As everyone in leadership knows, productivity is a frequent topic of conversation. Whether you’re talking about what you’re doing to be more productive or the things that are limiting it, the outcome everyone is aiming for is the same: increased productivity.
There is no way to automatically turn up your team's productivity — it takes a lot of work, effort, trial, and error. Though there are seemingly endless articles on “productivity hacks” and other quick fixes, when put to the test, they rarely hold up.
This blog post breaks down 10 realistic and effective ways to increase productivity at work.
What is team productivity?
Productivity is a word used to describe how much an individual or team creates as output. For individuals, it's usually signified by how much they can generate or accomplish within a single day. Team productivity is how many projects or assigned tasks team members complete at the company level. In a queue-based role, like support, it can also mean the amount of conversations or tickets handled in a day.
For many companies, an employee's productivity is equally related to how much they are worth. If an employee is highly productive and regularly contributes to the overall company mission, they will progress in their career more quickly than someone who does not. So, along with being in the company's interest, being productive is also valuable to the employee.
How to increase team productivity at work
Increasing productivity isn't like juicing an orange. It's not like the harder you squeeze, the more juice you'll get. Eventually, if you squeeze too hard, you will run out of juice.
Instead, increasing productivity is more a function of how much you can empower your team. Empowered, confident team members accomplish more and are more productive than those who aren't. Here are ten ways to empower and improve team productivity.
1. Reward quality, not quantity
Recognition is so important when it comes to the workplace. Any good team lead or manager takes the time to recognize the hard work and effort their team members put in. This recognition can occur at the team level, within stand-ups or meetings, or at the company level during all-hands or annual events.
When you recognize excellent work and contributions, try to focus on quality efforts rather than the quantity of a body of work. For instance, consider if one of your team members answers tons of tickets but has a low customer satisfaction score. You may also have another team member who responds to fewer tickets but has a 100% customer satisfaction rating. In this situation, it's best to target your praise on the team member with higher-quality work.
While it's great that the first team member is answering lots of tickets, they aren't doing so with customer focus. Praising the latter performance over the former incentivizes that behavior for the rest of your team members.
2. Monitor progress
Keep track of the projects your team is working on and how far along they are toward accomplishing them. You could report this tracking in a productivity tool like Trello or Asana, but you can also speak about it in daily stand-ups or team meetings. Asking people to share their contributions with the group can be a great way to promote ownership and accountability for tasks.
Set deadlines and track how you are doing moving up to them. Ask team members to create smaller, digestible steps to move toward the larger goal, and then ensure that they report on their status as you move toward your target completion date.
_____
:: EXERCISE 1 ::
In the team productivity post, rewrite the part that opens with the words containing "There is no" and closes with "rarely hold up.", changing "quick fixes" to "shortcuts".
:: EXERCISE 2 ::
In the team productivity post, what can team productivity also mean in a queue-based role like support?
:: EXERCISE 3 ::
Decide whether each statement agrees with the team productivity post: (a) Productivity hacks usually hold up when tested. (b) Trello and Asana are named as tools for tracking projects. (c) Squeezing harder always gets more results.

:: PROVIDED RECORDS ::
_____
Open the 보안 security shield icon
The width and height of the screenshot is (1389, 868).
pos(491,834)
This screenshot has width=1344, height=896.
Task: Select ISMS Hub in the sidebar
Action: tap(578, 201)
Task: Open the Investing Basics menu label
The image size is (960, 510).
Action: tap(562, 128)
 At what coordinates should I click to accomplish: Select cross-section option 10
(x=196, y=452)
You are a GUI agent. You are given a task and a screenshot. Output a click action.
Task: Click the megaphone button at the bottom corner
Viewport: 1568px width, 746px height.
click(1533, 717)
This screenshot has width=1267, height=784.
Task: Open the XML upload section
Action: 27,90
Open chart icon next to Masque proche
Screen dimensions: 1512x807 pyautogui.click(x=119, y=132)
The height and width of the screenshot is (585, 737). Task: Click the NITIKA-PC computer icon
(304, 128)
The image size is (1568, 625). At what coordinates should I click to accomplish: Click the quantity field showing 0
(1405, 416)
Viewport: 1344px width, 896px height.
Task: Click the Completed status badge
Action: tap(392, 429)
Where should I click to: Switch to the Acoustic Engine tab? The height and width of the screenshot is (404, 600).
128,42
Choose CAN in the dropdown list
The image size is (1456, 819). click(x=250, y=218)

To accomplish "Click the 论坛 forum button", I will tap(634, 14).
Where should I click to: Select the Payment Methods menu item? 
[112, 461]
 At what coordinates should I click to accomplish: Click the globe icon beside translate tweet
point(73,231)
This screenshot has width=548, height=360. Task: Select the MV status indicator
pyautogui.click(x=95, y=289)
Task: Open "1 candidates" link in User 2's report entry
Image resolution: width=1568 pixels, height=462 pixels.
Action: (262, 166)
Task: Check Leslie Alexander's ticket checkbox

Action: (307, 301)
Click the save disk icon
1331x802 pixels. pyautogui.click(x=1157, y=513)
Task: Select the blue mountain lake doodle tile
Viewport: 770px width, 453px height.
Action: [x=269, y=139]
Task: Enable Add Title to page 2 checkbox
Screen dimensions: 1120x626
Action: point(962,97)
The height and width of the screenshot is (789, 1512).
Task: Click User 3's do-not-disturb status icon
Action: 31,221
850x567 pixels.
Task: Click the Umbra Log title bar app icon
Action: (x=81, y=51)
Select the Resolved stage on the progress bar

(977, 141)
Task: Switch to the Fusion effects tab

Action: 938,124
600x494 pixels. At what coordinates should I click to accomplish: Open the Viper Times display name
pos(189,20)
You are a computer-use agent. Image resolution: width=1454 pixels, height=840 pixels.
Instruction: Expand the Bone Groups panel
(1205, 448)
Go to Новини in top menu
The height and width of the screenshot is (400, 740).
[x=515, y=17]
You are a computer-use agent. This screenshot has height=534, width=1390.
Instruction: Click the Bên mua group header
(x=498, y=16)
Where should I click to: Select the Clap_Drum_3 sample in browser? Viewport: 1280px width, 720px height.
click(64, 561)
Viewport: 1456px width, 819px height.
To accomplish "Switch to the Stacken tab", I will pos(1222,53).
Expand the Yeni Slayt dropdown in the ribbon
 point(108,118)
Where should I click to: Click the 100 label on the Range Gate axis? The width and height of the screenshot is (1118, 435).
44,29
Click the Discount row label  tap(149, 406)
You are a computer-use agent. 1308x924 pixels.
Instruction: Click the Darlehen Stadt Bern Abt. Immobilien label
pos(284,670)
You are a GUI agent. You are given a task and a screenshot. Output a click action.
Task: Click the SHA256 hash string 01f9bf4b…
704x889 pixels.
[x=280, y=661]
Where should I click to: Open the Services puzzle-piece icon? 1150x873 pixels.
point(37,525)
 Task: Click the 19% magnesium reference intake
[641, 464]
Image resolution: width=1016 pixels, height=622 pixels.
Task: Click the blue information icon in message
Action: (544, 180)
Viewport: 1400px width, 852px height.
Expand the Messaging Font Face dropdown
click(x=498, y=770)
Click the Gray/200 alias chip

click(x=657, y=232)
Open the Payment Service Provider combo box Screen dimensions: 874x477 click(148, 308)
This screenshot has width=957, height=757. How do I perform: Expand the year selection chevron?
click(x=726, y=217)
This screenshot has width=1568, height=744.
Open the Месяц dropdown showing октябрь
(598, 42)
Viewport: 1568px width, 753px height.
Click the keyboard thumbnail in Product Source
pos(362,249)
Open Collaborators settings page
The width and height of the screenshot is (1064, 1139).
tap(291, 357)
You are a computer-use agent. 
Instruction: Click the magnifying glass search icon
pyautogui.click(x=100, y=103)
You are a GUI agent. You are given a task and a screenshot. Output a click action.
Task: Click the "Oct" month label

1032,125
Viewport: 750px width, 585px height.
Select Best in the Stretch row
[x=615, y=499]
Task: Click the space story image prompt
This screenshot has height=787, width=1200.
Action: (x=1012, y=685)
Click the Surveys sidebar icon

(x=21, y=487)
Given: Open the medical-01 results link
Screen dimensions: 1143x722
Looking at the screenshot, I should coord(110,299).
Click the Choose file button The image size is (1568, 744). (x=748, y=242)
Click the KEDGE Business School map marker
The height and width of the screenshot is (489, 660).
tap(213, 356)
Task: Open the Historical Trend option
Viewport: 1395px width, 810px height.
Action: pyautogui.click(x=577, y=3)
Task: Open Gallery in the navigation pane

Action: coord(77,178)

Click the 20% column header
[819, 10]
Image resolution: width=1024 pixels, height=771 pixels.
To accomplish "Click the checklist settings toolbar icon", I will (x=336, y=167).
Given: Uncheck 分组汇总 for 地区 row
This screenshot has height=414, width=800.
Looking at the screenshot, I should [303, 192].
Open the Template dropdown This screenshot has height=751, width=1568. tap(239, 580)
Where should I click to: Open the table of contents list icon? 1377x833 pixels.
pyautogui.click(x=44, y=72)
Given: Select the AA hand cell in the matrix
_____
:: CORRECT ANSWER 1 ::
There is no way to automatically turn up your team's productivity — it takes a lot of work, effort, trial, and error. Though there are seemingly endless articles on “productivity hacks” and other shortcuts, when put to the test, they rarely hold up.

:: CORRECT ANSWER 2 ::
The amount of conversations or tickets handled in a day.

:: CORRECT ANSWER 3 ::
(a) No: "when put to the test, they rarely hold up."
(b) Yes: "a productivity tool like Trello or Asana"
(c) No: "It's not like the harder you squeeze, the more juice you'll get."